I’m a pretty organized guy. If I weren’t, it would be possible to get all the things done in a day that I try to accomplish. (I have even gotten all my e-mail up to date!)
Still, a few times a day I get an e-mail from someone with incomplete information.
Earlier in the day I wrote to a new member applicant and asked them to send me a resume with their educational information. Not a smart thing to leave off your resume, but okay, these things happen. He was also lacking a sponsor as far as I knew, so I mentioned that as well.
The note back read in part: “Attached is a revised resume and, oh by the way, I do have a sponsor and I sent that information in already.”
Okay, let’s see if I understand this. He knows that I don’t know the name of his sponsor, (otherwise I wouldn’t have mentioned it), but he simply made a reference to the fact that I somehow had it. Just exactly how difficult would it have been for him to have told me again? As Yogi Berra once said “You can’t make this stuff up.”
I get other messages during the week which sound quite urgent and end with: “Please call me.” If you think that a phone number follows their signature, you’d be wrong. Sometimes they have even changed jobs and want help finding someone to hire. If you think they end with their FULL business card information and/or have updated their directory listing, you’d be wrong.
I sometimes wonder if I am losing my mind. Is it possible that the sender of these messages is unaware that I am lacking some critical piece of information? I have to believe that this is the case.
Subjects in the e-mails I get are also often lacking in clear thinking. (By the way, “Hi” is a really bad one.) Is it really all that difficult to come up with a meaningful subject? Friends, it is worth the effort.
I often get the question: “Should I send a resume when I want to network with a fellow member of The FENG?” I always answer yes! In today’s electronic world it doesn’t cost anything and it makes it easier for me to know if I want to speak with you. It also will save us both a lot of time. If I have your resume when you call, you don’t have to “explain” your background in quite as much detail. I can also sort of be prepared to know if I can really help.
I have also amazingly seen resumes where the current employer is left off. In parenthesis after is the phrase (if interested, please ask). Does anyone really think that someone will? I guess they do. Well, again, they’d be wrong.

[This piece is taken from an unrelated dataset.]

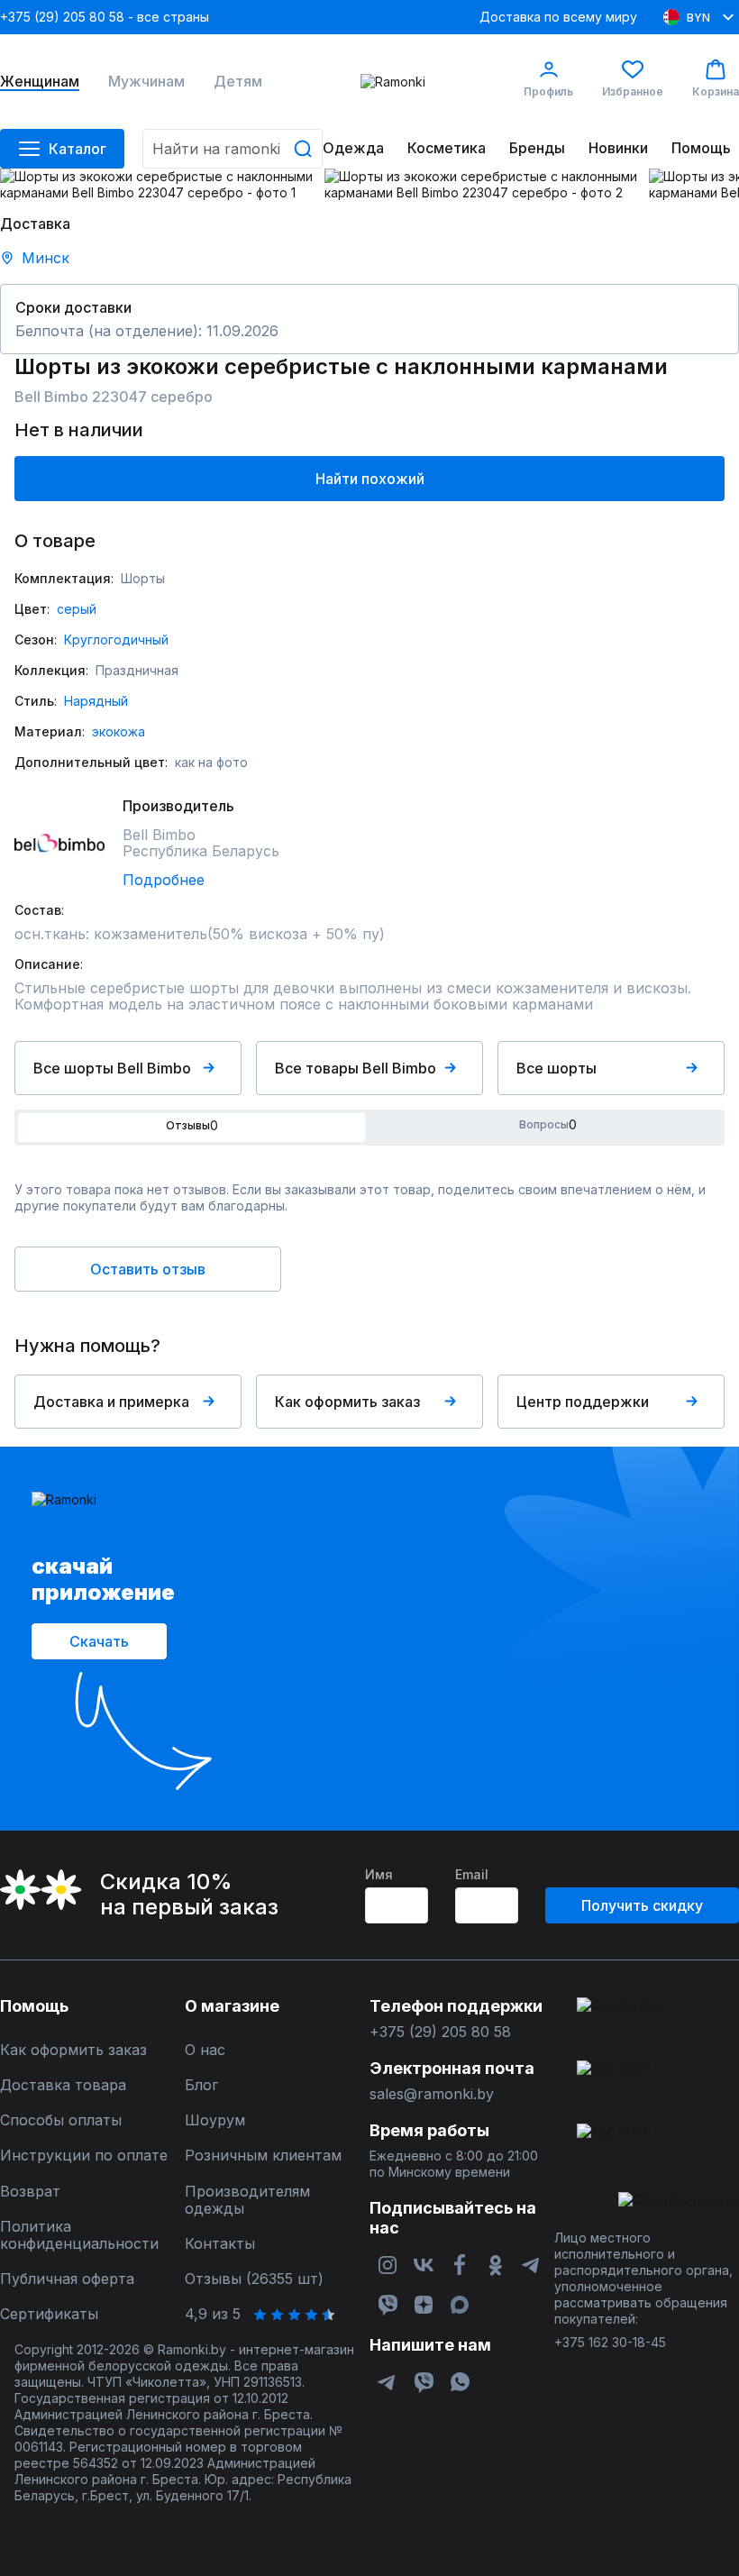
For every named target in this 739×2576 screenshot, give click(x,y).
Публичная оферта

No one actually has time for guessing games. (Or, the proverbial puzzle within an enigma.)
As you write your business and personal communications in the days, weeks and months to come, think before you hit send and ask yourself: If the person at the other end is perhaps getting more that one e-mail today, will he/she know what I am talking about? (By the way, “Thanks for your help!” from an AOL user is usually followed in my mind by “For what?”. If you don’t our earlier correspondence, it isn’t there and I will have to search my sent mail to know what I did.)